▶ [Dataset entries]
##############################
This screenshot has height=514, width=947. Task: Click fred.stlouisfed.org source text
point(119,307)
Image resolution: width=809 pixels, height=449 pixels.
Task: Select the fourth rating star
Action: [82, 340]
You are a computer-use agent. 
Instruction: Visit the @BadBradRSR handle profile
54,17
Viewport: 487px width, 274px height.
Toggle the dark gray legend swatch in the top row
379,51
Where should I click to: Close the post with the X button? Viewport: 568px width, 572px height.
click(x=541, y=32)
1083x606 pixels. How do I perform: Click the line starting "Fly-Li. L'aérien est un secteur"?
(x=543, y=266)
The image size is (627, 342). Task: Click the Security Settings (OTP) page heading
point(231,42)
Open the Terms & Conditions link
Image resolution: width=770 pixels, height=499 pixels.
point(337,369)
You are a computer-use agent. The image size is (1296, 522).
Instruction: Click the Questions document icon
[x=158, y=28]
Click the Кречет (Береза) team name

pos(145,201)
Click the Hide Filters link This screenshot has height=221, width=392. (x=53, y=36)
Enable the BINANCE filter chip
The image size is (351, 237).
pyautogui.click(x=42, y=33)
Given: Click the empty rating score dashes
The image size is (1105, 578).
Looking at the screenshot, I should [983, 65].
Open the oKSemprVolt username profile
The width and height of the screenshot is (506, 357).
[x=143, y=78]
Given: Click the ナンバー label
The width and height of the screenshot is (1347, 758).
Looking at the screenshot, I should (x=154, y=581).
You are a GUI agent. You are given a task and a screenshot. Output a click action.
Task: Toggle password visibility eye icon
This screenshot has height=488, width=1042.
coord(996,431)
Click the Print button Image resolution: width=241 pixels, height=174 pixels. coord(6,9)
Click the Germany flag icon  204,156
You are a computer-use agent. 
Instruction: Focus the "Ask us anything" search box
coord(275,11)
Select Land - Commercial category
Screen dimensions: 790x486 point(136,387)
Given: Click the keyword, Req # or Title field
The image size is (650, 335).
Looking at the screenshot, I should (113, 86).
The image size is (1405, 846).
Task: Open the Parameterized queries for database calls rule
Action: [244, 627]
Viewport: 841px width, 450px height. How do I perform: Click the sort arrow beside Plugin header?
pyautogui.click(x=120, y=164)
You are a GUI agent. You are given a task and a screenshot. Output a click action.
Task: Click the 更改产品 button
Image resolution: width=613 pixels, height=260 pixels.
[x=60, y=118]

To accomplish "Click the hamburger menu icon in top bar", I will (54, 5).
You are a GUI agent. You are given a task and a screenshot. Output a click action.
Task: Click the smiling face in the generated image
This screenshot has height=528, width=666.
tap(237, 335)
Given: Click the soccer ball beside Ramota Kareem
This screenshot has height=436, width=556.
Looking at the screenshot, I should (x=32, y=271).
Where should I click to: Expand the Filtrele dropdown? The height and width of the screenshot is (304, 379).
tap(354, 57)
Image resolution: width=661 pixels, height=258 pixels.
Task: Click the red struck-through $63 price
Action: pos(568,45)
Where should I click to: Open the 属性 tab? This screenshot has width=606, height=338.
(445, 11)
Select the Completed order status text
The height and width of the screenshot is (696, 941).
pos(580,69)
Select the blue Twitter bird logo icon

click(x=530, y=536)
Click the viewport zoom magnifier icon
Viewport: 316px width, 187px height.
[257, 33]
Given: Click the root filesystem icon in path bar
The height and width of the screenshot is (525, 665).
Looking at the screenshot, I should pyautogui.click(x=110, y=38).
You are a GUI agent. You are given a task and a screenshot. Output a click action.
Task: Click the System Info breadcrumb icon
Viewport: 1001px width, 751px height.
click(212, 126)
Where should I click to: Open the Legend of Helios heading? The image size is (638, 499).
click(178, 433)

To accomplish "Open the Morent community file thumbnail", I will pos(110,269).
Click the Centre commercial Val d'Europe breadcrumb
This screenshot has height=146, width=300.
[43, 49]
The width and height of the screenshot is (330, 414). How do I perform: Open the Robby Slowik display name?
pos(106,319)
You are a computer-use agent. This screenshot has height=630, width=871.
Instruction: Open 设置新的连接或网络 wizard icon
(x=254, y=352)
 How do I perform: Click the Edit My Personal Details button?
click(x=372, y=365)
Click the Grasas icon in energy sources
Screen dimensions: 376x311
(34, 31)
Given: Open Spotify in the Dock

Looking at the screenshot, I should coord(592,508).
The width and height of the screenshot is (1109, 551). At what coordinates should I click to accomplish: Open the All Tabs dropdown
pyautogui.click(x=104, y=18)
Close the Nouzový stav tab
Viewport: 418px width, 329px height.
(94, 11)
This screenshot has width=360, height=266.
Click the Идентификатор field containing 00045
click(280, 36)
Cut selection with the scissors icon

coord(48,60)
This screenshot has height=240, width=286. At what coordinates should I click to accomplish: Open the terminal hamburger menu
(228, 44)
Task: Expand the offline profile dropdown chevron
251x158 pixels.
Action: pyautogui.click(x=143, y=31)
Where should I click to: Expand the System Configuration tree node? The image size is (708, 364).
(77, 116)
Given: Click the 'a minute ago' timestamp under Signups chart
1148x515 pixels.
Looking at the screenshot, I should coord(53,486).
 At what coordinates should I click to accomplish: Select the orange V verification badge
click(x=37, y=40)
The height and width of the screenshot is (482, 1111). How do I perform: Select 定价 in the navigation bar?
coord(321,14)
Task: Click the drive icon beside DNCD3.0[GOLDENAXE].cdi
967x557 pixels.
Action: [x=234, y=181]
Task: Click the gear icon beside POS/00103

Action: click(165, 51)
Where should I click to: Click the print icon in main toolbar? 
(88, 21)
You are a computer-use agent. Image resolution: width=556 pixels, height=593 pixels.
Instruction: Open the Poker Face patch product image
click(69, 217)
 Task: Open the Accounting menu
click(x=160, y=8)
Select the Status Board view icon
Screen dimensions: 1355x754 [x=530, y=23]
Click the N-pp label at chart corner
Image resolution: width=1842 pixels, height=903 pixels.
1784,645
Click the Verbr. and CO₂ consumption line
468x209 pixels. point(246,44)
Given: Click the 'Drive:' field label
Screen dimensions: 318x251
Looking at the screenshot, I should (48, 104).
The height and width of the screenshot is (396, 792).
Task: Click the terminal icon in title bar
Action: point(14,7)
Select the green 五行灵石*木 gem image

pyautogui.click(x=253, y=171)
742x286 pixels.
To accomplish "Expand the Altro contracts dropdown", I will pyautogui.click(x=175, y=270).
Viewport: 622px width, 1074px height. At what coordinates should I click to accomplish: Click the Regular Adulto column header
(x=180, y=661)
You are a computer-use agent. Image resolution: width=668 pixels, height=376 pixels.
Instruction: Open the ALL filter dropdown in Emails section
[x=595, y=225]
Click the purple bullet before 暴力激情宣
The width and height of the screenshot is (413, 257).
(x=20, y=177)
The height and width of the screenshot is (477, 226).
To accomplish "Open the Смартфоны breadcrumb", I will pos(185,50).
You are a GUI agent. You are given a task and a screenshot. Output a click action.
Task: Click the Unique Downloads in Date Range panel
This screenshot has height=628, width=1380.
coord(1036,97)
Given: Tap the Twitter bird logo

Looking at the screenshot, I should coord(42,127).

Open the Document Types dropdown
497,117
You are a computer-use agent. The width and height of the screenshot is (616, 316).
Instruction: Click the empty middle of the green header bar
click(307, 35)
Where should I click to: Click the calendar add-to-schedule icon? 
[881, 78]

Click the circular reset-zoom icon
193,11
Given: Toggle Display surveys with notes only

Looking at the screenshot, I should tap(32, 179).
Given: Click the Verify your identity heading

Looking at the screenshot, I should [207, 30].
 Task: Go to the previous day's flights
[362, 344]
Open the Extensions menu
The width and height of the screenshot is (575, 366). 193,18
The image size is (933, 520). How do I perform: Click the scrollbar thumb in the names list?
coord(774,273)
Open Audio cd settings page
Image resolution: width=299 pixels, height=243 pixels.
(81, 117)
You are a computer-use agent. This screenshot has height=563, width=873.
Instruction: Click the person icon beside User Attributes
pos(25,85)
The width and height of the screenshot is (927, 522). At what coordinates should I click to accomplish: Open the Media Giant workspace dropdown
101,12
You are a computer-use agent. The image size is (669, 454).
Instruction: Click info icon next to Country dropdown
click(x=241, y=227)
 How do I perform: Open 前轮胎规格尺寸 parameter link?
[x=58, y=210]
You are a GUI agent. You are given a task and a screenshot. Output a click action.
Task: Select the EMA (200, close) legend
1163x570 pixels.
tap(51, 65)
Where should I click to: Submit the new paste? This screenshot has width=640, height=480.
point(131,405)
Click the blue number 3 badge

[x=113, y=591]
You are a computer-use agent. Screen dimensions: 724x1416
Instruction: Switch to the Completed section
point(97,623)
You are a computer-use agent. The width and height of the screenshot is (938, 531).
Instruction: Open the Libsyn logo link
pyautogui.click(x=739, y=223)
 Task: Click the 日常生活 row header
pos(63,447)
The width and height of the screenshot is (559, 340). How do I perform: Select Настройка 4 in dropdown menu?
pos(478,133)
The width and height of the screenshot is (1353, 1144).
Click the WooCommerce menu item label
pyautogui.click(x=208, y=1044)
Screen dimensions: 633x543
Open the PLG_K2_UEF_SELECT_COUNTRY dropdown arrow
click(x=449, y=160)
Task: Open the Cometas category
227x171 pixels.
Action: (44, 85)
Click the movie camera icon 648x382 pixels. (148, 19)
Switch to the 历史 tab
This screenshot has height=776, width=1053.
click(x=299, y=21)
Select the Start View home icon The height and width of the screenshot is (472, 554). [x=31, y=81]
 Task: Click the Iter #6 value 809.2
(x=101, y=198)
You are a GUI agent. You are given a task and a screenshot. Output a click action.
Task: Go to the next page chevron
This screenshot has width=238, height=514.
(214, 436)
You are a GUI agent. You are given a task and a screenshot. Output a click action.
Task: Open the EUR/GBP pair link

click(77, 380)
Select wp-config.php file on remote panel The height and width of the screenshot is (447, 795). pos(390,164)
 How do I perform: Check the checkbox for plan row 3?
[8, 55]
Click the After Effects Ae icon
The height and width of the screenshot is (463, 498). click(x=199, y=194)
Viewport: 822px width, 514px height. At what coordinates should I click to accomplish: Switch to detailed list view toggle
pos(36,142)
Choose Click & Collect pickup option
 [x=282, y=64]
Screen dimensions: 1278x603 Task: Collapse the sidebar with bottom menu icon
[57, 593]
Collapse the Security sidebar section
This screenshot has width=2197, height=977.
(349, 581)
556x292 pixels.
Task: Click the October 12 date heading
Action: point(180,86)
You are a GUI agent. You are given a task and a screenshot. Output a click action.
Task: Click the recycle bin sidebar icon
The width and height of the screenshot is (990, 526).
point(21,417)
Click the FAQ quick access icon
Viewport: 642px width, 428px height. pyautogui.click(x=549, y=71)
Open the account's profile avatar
##############################
▶ [Exercise objective] What must be returned is a bare number, the count of lines in the entries holding the string "chevron".

▶ [Solution below] 2